INSTRUCTIONS TO FOLLOW ▸ Images are to be excluded, and the rest of the data repeated exactly.

# # #

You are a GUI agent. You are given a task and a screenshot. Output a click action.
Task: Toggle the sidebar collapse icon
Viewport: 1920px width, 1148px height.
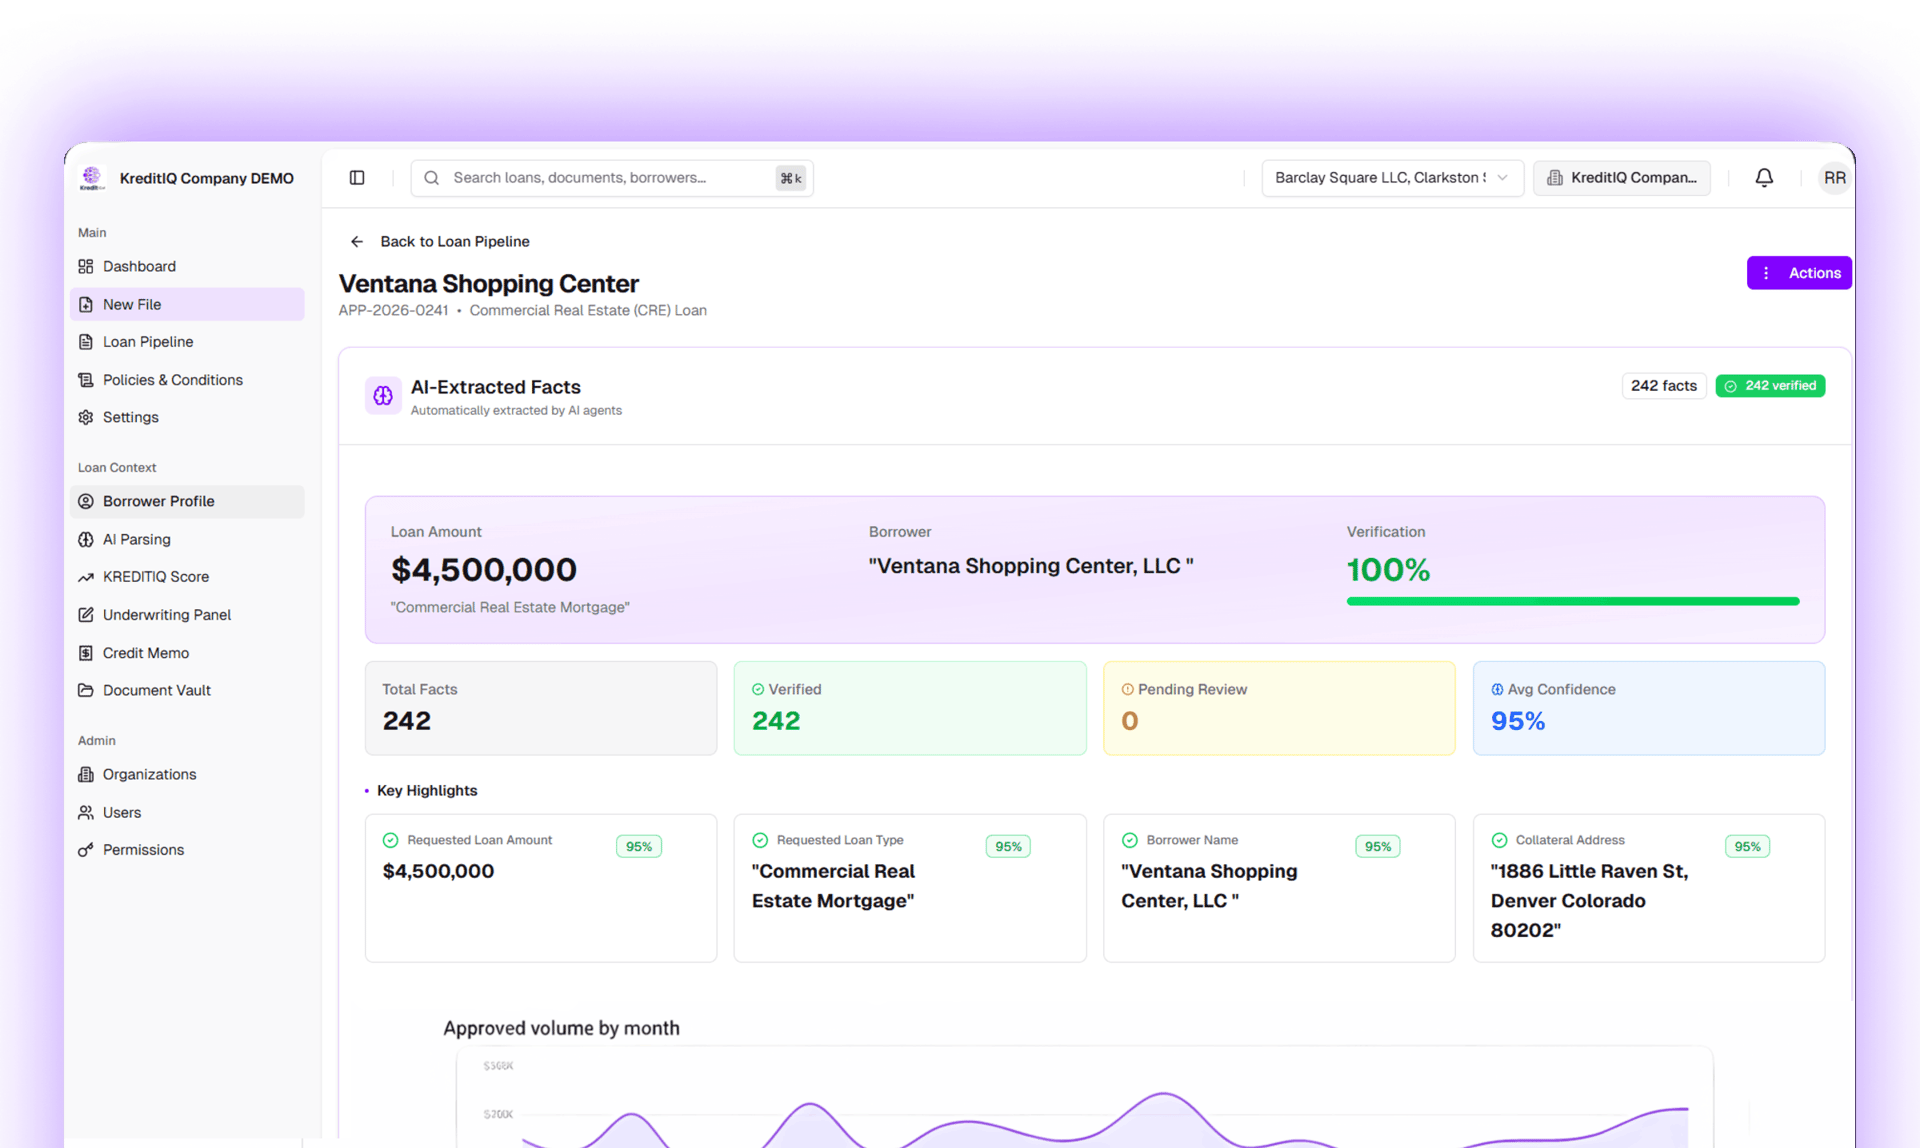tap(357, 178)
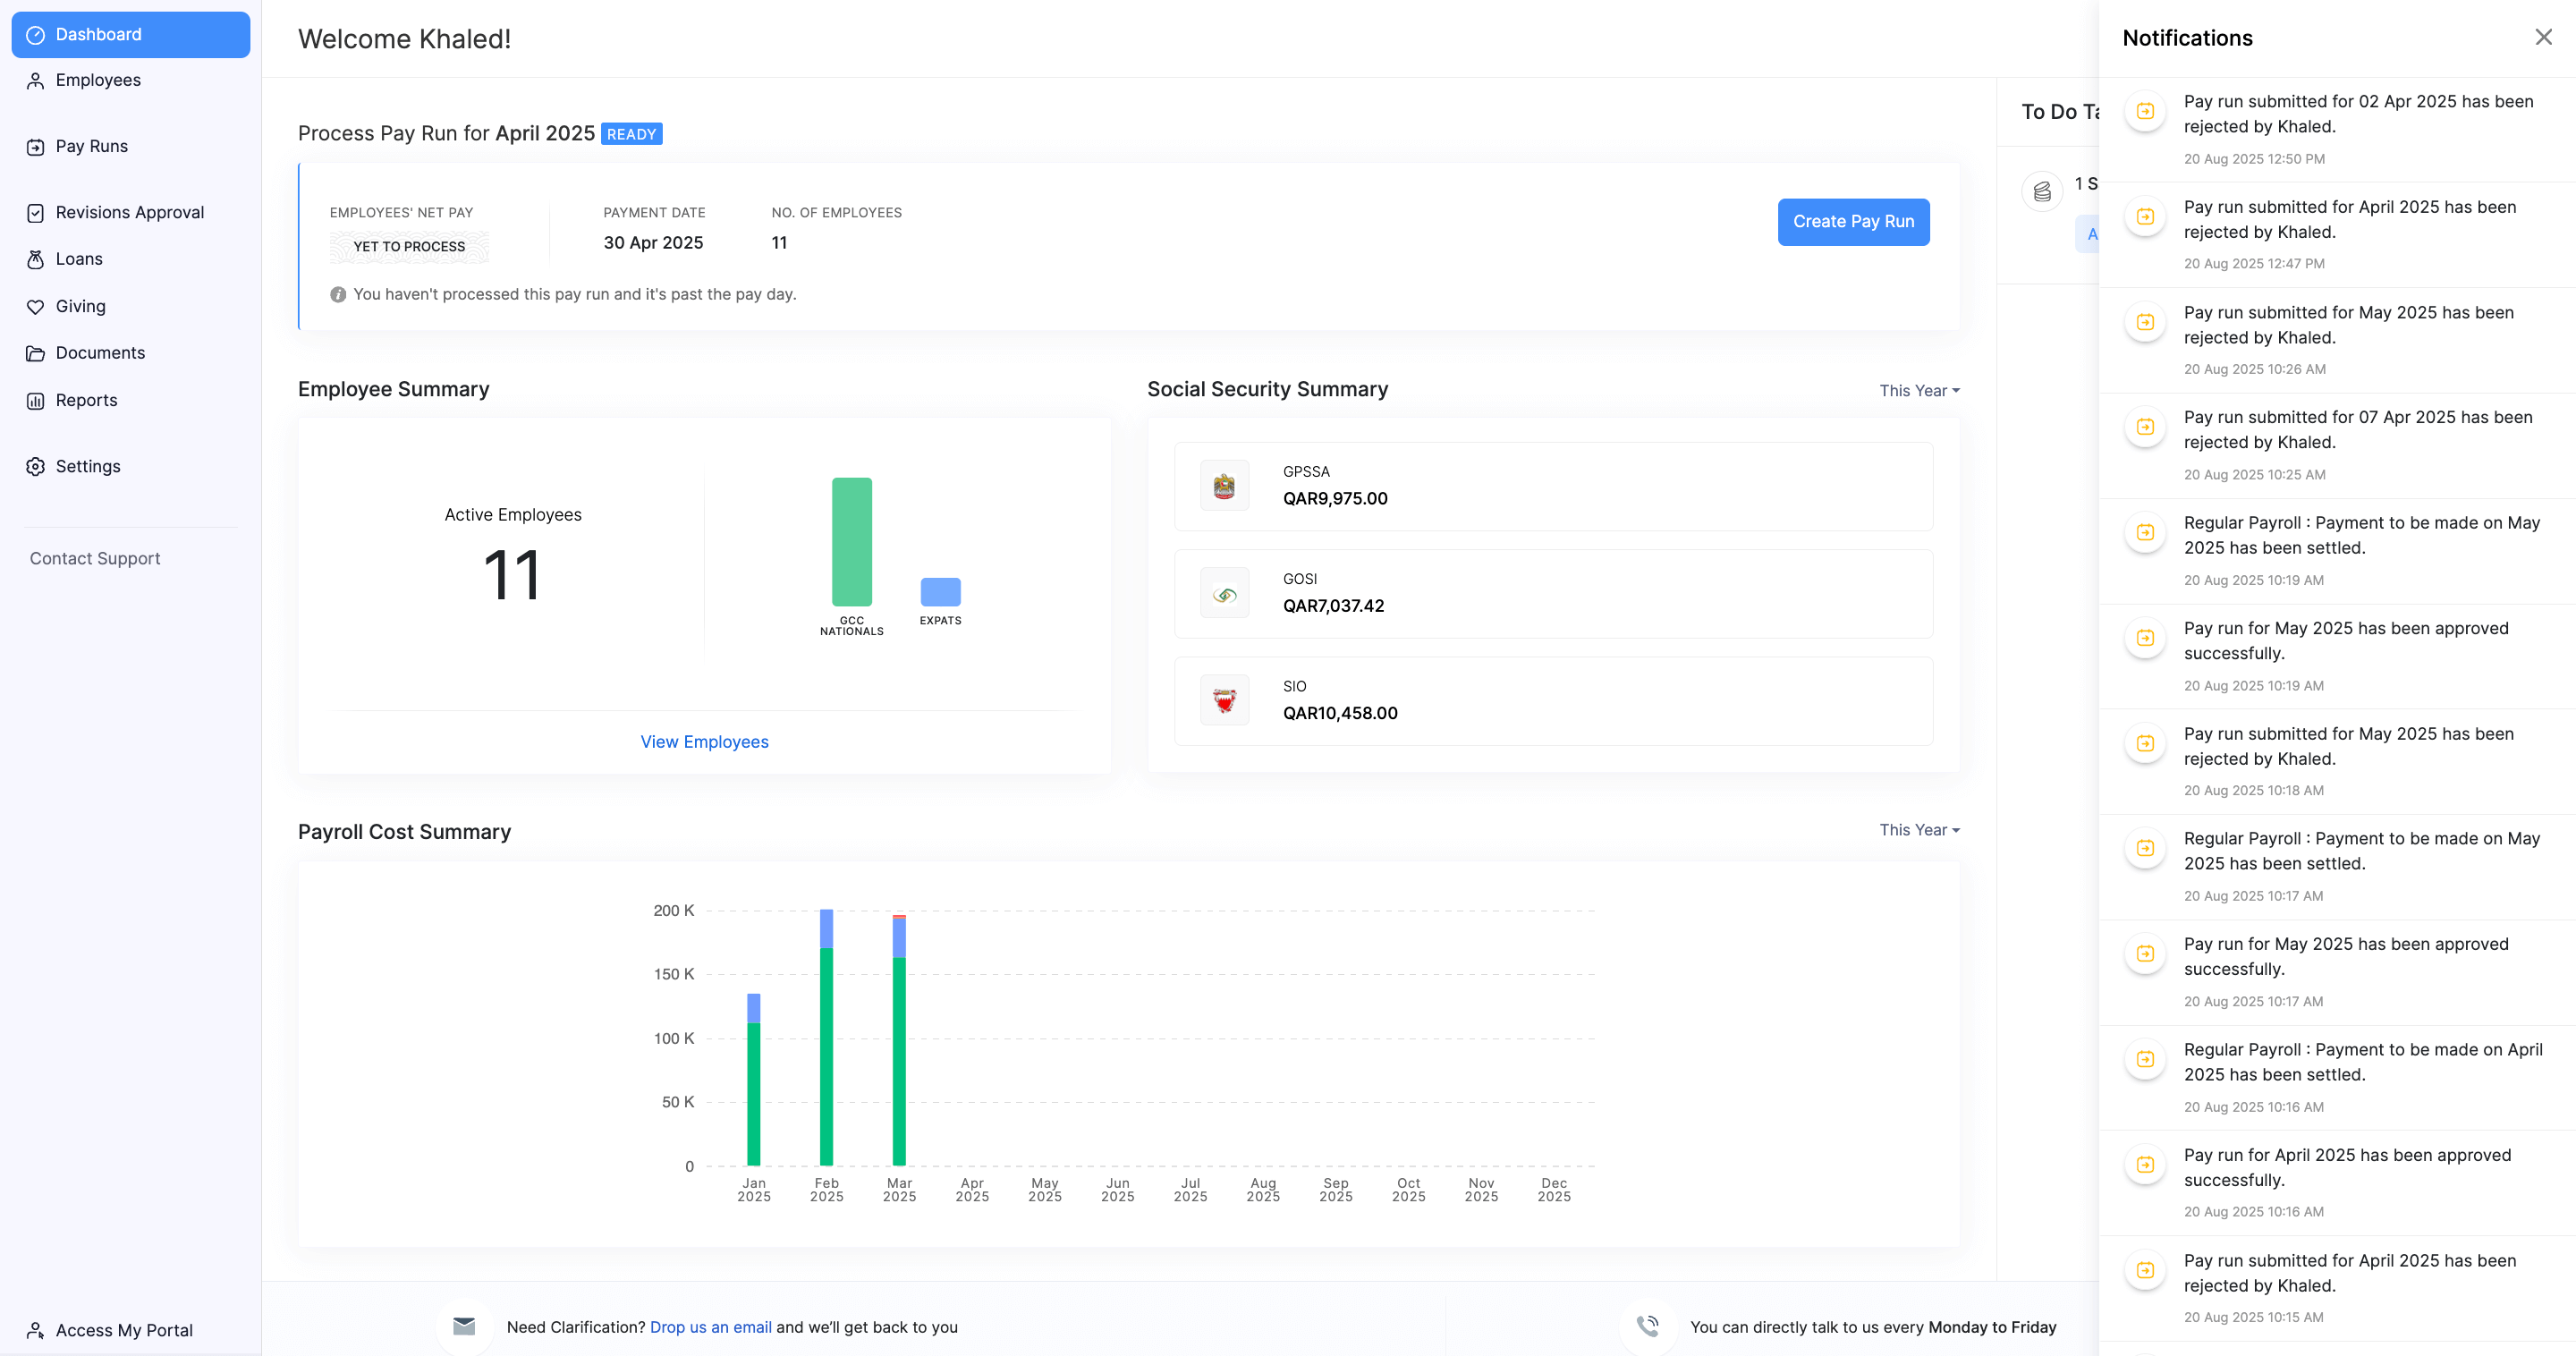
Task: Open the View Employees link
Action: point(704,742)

# # #

ANSWER TO THE EXERCISE ▸
You are a GUI agent. You are given a task and a screenshot. Output a click action.
Task: Toggle the sidebar collapse icon
Viewport: 1920px width, 1148px height.
tap(357, 178)
Task: Open the View Employees link
Action: point(704,742)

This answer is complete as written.